| |
| |
| |
Wetenschappelijk overzicht.
De oplossing van het belangrijke vraagstuk: de echte waarde van de parallaxis der zon, en bijgevolg de ware afstand van de aarde tot de zon, houdt steeds aller aandacht geboeid. Nog eenigen tijd zal verloopen, aleer de gegevens, door den overgang van Venus bekomen, aan de berekening zullen worden onderworpen, en de waarnemingen vereenigd, ten einde de grootte van den parallactischen hoek er uit af te leiden.
Van een groot getal standplaatsen heeft men gunstige tijdingen ontvangen: in andere echter, namelijk in de stations van het zuider halfrond, zijn de uitslagen min schitterend geweest: wil men zich eene gedachte vormen van de moeielijkheden, waarmede sommige waarnemers hebben moeten worstelen, men leze de volgende uittreksels uit verslagen, der Fransche Academie toegezonden, het eene door den Heer Mouchez, die op het eiland St-Paul gevestigd was, en het ander van den Heer Bouquet de la Grye, die het eiland Campbell als waarnemingspunt had gekozen:
Aangaande de ligging van zijne standplaats schrijft de Heer Mouchez:
‘De groote hoogte en de afzondering van een klein eiland te midden der zee hebben voor uitwerksel het vormen van wolken en het aantrekken van die in de nabijheid zweven.

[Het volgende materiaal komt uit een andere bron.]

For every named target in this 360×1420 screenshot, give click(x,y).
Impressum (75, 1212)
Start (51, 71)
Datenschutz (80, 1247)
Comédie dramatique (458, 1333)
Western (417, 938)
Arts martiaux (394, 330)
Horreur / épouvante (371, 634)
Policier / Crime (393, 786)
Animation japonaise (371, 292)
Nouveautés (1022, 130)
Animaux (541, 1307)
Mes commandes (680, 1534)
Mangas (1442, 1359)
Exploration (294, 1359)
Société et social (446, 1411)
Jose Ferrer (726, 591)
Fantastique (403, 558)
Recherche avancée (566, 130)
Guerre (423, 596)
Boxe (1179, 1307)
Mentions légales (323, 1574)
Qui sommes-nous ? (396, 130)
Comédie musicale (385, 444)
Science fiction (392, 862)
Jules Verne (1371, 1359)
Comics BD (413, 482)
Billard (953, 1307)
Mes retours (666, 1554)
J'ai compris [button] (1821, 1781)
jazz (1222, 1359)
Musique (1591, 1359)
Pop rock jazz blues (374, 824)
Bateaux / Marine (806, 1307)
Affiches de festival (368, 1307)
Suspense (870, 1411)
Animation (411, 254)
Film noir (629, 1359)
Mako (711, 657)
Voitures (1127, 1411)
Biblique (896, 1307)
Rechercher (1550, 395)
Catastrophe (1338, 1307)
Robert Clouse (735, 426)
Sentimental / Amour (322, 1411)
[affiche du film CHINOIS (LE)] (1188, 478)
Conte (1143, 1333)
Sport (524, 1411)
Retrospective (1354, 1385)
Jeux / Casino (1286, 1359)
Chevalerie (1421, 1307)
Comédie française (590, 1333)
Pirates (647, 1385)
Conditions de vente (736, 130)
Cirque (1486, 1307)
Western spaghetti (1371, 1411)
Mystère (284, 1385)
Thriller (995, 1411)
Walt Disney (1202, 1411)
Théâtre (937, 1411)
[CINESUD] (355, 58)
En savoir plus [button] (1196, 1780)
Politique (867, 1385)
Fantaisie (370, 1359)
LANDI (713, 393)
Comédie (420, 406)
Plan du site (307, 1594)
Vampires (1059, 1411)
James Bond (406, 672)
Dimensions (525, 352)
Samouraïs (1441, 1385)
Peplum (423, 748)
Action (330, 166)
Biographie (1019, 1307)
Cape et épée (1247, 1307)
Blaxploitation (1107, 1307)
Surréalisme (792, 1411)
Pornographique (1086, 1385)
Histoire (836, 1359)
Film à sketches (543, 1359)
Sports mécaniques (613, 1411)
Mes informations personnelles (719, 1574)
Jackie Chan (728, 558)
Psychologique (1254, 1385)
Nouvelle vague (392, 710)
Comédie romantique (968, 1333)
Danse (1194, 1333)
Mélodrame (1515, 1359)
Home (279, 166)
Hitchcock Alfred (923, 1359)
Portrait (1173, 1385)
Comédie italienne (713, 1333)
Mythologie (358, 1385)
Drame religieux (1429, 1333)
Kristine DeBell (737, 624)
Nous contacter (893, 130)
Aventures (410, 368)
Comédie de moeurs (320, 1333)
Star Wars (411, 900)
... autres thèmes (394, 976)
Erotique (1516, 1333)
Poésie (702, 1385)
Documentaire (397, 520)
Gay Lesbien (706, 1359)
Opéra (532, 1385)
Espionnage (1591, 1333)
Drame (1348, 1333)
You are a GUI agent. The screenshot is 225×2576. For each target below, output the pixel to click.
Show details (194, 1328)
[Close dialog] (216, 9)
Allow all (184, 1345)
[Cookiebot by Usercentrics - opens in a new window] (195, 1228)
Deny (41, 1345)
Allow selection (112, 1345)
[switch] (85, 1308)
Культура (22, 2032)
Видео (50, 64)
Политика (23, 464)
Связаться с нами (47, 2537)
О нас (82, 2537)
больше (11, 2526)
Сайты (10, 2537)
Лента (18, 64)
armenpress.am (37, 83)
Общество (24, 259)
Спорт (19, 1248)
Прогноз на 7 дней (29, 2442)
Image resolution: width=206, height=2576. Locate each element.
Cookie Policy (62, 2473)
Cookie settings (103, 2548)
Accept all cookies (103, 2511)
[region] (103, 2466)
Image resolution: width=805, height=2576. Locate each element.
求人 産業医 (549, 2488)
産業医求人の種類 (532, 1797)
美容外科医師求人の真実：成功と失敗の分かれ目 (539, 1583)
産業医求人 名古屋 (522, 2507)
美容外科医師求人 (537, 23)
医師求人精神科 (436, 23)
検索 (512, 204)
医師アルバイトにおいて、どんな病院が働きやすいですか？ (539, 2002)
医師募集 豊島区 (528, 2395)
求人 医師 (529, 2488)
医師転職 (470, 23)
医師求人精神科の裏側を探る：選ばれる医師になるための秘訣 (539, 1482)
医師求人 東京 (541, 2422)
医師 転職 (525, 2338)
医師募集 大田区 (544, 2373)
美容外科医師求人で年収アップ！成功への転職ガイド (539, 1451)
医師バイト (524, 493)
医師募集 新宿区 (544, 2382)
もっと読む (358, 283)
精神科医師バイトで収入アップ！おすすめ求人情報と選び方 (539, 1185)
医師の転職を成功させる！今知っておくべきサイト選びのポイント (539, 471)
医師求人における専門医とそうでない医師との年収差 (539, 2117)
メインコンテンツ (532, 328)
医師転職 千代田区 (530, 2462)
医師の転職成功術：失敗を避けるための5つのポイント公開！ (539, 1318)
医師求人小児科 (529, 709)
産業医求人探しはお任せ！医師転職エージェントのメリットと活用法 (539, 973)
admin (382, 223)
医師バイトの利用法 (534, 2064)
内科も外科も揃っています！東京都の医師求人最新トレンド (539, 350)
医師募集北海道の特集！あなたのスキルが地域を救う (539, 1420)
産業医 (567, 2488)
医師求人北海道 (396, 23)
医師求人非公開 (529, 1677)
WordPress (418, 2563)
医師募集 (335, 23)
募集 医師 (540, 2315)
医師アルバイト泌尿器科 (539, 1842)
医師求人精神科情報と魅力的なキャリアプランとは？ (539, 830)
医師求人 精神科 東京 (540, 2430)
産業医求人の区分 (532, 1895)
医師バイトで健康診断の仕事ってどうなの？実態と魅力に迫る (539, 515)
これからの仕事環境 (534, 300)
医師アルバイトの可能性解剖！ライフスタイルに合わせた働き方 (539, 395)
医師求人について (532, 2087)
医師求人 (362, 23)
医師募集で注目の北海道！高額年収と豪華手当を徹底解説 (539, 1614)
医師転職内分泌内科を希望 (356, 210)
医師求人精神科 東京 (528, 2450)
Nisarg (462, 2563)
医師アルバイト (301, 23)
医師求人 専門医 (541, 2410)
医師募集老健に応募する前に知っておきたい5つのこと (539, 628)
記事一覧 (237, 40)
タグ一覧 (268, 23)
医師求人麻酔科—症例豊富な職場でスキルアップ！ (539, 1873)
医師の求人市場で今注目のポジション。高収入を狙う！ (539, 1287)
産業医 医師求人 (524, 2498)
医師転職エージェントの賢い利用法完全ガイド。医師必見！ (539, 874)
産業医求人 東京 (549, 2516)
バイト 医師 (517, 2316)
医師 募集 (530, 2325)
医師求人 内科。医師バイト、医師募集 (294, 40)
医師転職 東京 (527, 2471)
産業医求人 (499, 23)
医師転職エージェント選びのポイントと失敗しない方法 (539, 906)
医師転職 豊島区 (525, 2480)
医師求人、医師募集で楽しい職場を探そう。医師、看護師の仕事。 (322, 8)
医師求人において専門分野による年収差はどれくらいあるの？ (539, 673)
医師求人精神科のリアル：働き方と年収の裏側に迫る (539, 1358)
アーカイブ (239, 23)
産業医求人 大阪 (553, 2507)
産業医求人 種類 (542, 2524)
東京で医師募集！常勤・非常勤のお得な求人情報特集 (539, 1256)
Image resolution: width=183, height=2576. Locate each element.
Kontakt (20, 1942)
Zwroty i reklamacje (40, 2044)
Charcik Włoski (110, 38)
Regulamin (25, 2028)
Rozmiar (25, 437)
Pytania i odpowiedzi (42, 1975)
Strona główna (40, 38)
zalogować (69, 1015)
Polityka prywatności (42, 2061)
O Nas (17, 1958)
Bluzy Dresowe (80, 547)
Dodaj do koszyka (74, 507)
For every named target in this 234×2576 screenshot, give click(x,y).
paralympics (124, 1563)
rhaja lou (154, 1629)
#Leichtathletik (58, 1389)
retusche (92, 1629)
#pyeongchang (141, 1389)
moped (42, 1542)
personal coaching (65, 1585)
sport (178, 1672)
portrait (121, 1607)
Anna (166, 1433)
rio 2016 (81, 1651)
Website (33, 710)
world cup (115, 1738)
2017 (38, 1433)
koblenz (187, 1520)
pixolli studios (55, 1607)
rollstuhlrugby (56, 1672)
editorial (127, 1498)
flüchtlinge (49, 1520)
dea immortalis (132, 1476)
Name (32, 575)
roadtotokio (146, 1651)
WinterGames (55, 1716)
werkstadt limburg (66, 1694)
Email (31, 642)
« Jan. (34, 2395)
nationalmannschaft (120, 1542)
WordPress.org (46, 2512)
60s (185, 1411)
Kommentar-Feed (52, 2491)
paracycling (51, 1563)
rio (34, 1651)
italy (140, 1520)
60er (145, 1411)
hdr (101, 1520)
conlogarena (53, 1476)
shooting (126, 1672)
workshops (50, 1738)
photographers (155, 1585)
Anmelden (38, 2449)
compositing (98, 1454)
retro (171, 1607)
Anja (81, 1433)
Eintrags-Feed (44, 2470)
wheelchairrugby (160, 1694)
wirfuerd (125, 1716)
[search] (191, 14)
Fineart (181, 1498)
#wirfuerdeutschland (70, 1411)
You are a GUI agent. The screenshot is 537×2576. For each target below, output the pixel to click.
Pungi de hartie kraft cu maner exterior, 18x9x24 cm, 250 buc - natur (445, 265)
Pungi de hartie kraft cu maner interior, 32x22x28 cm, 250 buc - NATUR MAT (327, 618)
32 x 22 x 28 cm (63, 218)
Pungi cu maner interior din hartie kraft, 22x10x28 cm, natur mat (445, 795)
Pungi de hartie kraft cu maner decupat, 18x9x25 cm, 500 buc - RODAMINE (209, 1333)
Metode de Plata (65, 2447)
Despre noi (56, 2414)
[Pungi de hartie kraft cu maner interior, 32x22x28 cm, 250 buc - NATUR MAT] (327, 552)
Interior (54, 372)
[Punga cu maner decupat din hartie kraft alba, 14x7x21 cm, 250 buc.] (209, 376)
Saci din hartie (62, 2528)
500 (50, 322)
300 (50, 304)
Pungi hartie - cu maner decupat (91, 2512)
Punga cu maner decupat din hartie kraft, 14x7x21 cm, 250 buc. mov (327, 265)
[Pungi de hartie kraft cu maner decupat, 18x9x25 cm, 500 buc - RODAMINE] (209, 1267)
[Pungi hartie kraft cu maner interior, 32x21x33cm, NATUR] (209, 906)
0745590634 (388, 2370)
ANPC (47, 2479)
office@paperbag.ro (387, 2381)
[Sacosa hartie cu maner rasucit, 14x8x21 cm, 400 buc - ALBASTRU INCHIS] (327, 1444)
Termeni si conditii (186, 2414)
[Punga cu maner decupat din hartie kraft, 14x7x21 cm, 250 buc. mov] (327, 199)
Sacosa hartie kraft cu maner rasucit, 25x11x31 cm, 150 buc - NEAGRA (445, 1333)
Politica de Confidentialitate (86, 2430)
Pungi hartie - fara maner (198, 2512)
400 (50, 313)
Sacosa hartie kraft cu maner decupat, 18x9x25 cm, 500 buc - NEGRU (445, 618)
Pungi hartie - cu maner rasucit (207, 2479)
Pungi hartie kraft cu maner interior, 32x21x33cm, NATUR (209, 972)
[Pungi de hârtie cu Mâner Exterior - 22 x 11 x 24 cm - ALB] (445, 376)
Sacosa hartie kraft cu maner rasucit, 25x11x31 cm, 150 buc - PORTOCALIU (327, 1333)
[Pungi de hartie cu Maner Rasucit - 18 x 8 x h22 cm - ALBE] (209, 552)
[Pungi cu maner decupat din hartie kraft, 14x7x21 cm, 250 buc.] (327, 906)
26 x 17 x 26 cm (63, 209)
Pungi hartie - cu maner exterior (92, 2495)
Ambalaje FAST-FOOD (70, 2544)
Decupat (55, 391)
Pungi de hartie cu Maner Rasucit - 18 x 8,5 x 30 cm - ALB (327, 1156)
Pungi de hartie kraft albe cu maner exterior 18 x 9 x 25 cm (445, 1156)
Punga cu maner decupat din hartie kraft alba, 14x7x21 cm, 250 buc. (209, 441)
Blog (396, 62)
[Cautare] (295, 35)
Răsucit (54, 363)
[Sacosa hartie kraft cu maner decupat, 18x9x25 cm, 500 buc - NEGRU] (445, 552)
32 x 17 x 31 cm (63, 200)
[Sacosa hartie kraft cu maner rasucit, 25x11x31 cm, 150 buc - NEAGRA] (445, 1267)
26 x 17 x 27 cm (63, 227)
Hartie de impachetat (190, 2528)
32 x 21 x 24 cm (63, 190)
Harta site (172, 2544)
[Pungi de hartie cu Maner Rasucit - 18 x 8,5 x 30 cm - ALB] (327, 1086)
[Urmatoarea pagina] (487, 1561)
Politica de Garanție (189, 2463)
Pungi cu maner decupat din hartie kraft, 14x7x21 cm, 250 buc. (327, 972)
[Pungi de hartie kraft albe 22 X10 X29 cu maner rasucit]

Te St-Paul waren daarenboven de
| |
| |
kansen door eene bijzondere omstandigheid nog veel slechter gemaakt, en ware het mij mogelijk geweest mij op het eiland Amsterdam te vestigen, ik hadde aanstonds mijne standplaats verlaten: St-Paul is de krater van eenen vuurberg, waarin de zee door eene nauwe spleet is gedrongen; de wanden van dezen krater vormen eene cirkelvormige kom van 210 meters hoogte. In de diepte van den krater wordt bestendig eene sterke waterverdamping voortgebracht, en door dezen damp ontstaat een aanhoudende mist boven het eiland: gedurende de drie maanden, die wij er verbleven, heeft zich de onbewolkte hemel niet eens eenen geheelen dag door aan ons oog vertoond.’
Over de waarneming leest men in het verslag het volgenden:
‘Den 6den December, drie dagen vóór het verschijnsel, was de hemel reeds gansch overdekt met wolken; den 8sten viel een geweldige en bestendige stortregen, die ons geen enkel oogenblik toeliet eene laatste maal ons in onze bewerkingen te oefenen. Alles scheen mij onwederroepelijk verloren, en niettemin werden alle voorbereidselen met grooten moed voortgezet.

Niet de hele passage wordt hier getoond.